Law 360

  • Published On: March 20, 2020

Many commentators are analyzing whether insurance coverage will exist for business interruption and supply chain disruption caused by the coronavirus crisis. Most conclude that the physical injury requirement under a property policy will be a major roadblock to coverage.

However, two New Jersey cases indicate courts can interpret physical injury broadly to find coverage for business closures and loss of functionality resulting from events that don’t involve physical alteration to tangible property.

Wakefern Food Corp. v. Liberty Mutual Fire Insurance Co.[1] involved the power blackout of 2003. Wakefern, a retailer-owned cooperative group of supermarkets, purchased insurance coverage for damage caused by an interruption of electric power. The policy stated that the interruption had to be the result of physical damage, which the policy did not define.

Liberty Mutual argued that the blackout did not result from physical damage, but from “the de-energizing of transmission lines by the proper operation of protective relay devices.”[2] The trial court agreed, and the New Jersey Appellate Division reversed. The Appellate Division found that “based on the highly technical analysis” in the utility’s report, “one could certainly argue that the system was not physically damaged.”[3]

The court found that from the point of view of the consumers, however, “the system certainly suffered physical damage, because it was incapable of providing electricity.”[4] The court held that the term “physical damage” was ambiguous and had to be construed in favor of coverage. The court discussed several cases from other jurisdictions in which courts construed physical damage broadly as loss of functionality.[5]

The Wakefern court prefaced its discussion of the case with a recitation of New Jersey’s fundamental rules of insurance policy construction: courts will construe ambiguities to promote coverage; “coverage clauses are interpreted liberally, whereas exclusionary are strictly construed”; and, most importantly, “insurance policies are to be interpreted so as to effectuate the reasonable expectations of the insured.”[6]

The court also stressed that the insurance company was the sole drafter of the insurance policy. These rules were central to the court’s analysis. Essentially, the court found that a reasonable policyholder would expect coverage for food spoiled by an electric power outage, regardless of scientific technicalities as to whether physical damage had taken place.

Gregory Packaging v. Travelers Property Casualty Co. of America[7] concerned an ammonia release that caused the evacuation of a building for several days because it was unsafe. The U.S. District Court for the District of New Jersey held that the ammonia discharge inflicted direct physical loss or damage to the facility “because the ammonia physically rendered the facility unusable for a period of time.”[8]

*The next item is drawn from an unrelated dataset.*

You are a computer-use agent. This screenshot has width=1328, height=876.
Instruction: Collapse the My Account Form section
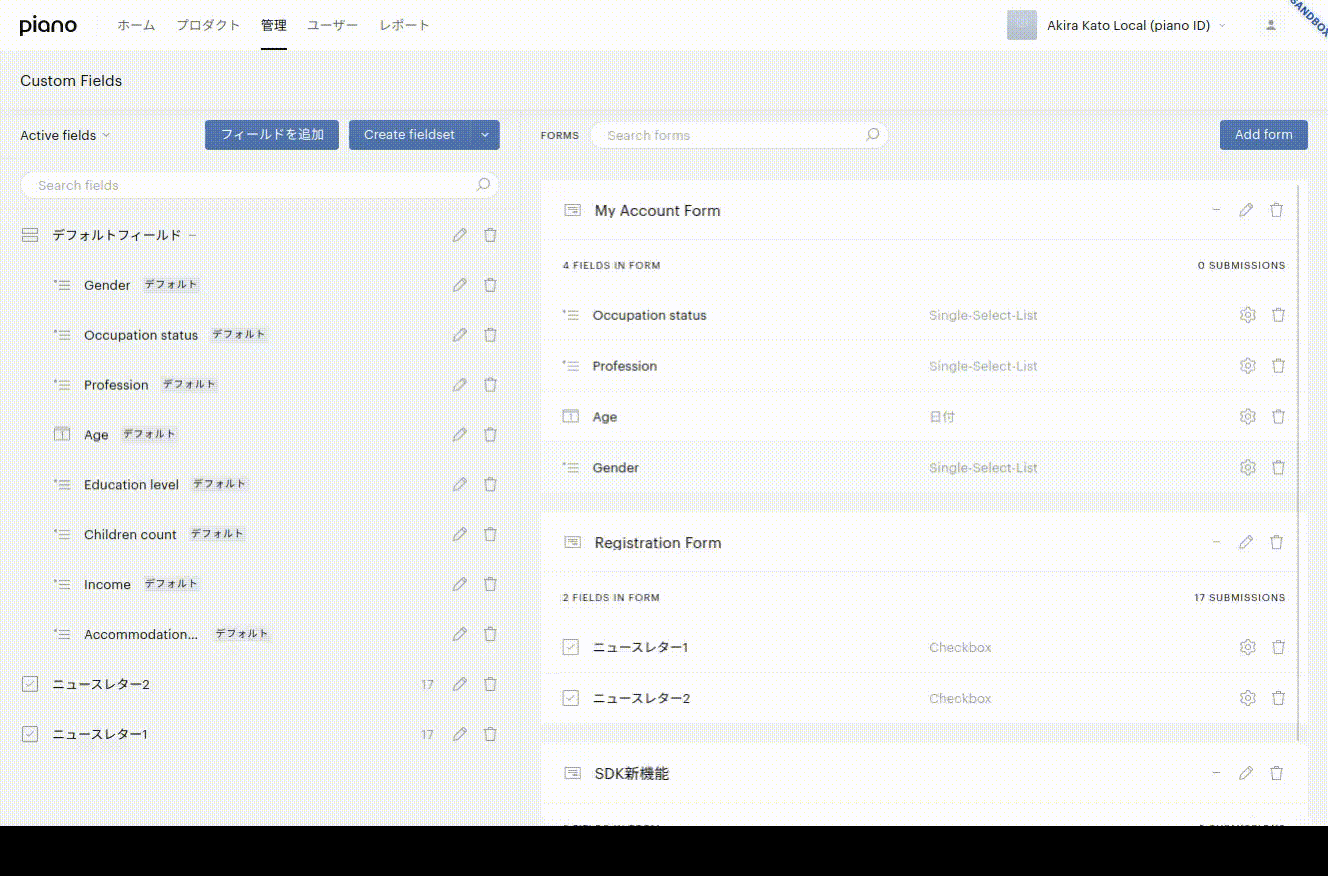(x=1216, y=210)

In addition to Wakefern and cases from other jurisdictions, the Gregory court also relied on Port Authority of N.Y. and N.J. v. Affiliated FM Insurance Co.[9] That case found that if “‘the presence of large quantities of asbestos in the air of a building is such as to make the structure uninhabitable and unusable, then there has been a distinct loss to its owner’ which would constitute ‘physical loss.’”[10]

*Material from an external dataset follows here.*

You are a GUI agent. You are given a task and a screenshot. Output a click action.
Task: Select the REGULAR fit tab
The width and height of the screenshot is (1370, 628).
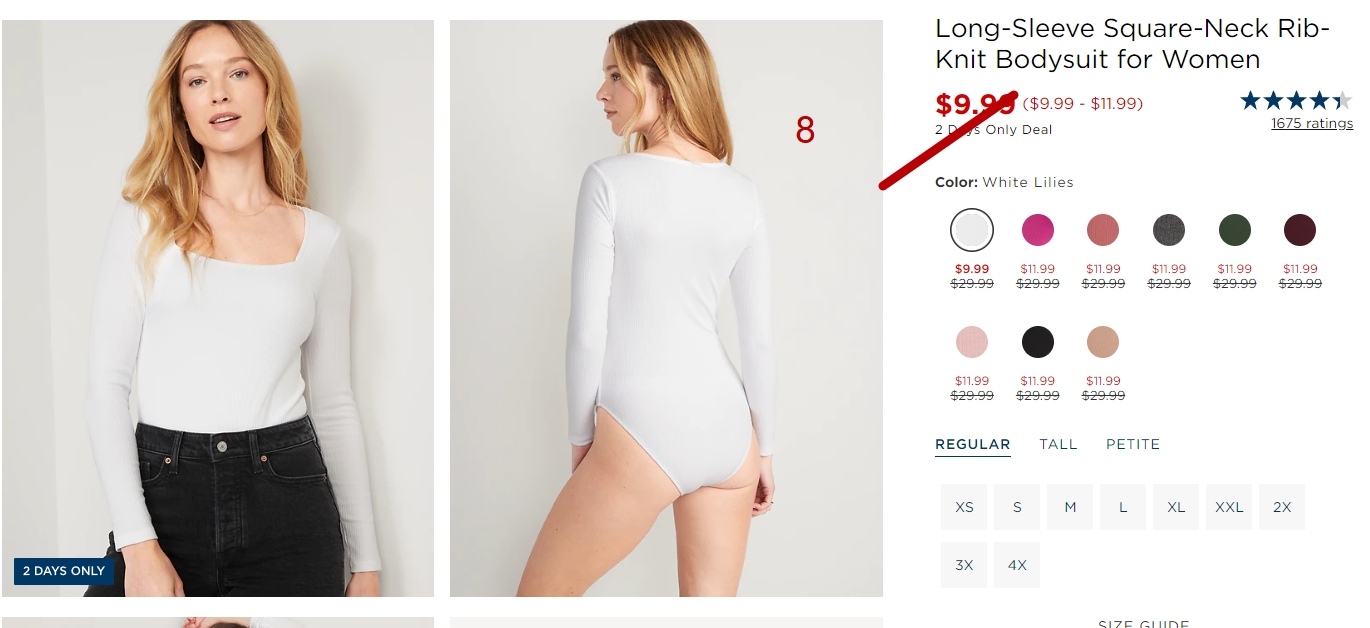[973, 444]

These cases are directly apposite to business interruption and disruption caused by the coronavirus. To be sure, the COVID-19 virus will impact businesses in many different ways, some of which may be covered and some not. However, if the release of ammonia or asbestos in a building is physical damage, the same should apply to a release of the virus. If a building is closed because of the presence of the virus, coverage should also exist.

Moreover, coverages such as ingress/egress and civil authority are also triggered by physical loss. Parties litigated civil authority coverage after 9/11, when parts of New York were temporarily closed to business. If the government orders a building closed because of the presence of the virus in the neighborhood, the insured should look at coverage.

Further, this also applies to contingent business interruption. This is essentially supply chain insurance, and provides coverage if a supplier of the insured is unable to deliver a component that disrupts the insured’s operation, or if a key customer cannot accept goods of the insured.

If the peril that disabled the supplier or customer is covered by the insured’s policy, the insured has coverage. If a company’s operations are disrupted because of the closure of a facility, contingent business interruption coverage may apply.

As set forth in Wakefern, New Jersey has strong pro-policyholder rules of insurance policy construction. As stated in Wakefern, it is well settled that those purchasing insurance “should not be subjected to technical encumbrances or to hidden pitfalls and their policies should be construed liberally in their favor to the end that coverage is afforded ‘to the full extent that any fair interpretation will allow.’”[11] In the past year, the Appellate Division has strongly affirmed these principles.

First-party property policies are not as standardized as are general liability policies. The exact wording of the policy needs to be precisely plotted against the facts of the company’s disruption. However, every company that suffers interruption or disruption because of COVID-19 needs to review its insurance policies to determine if coverage exists.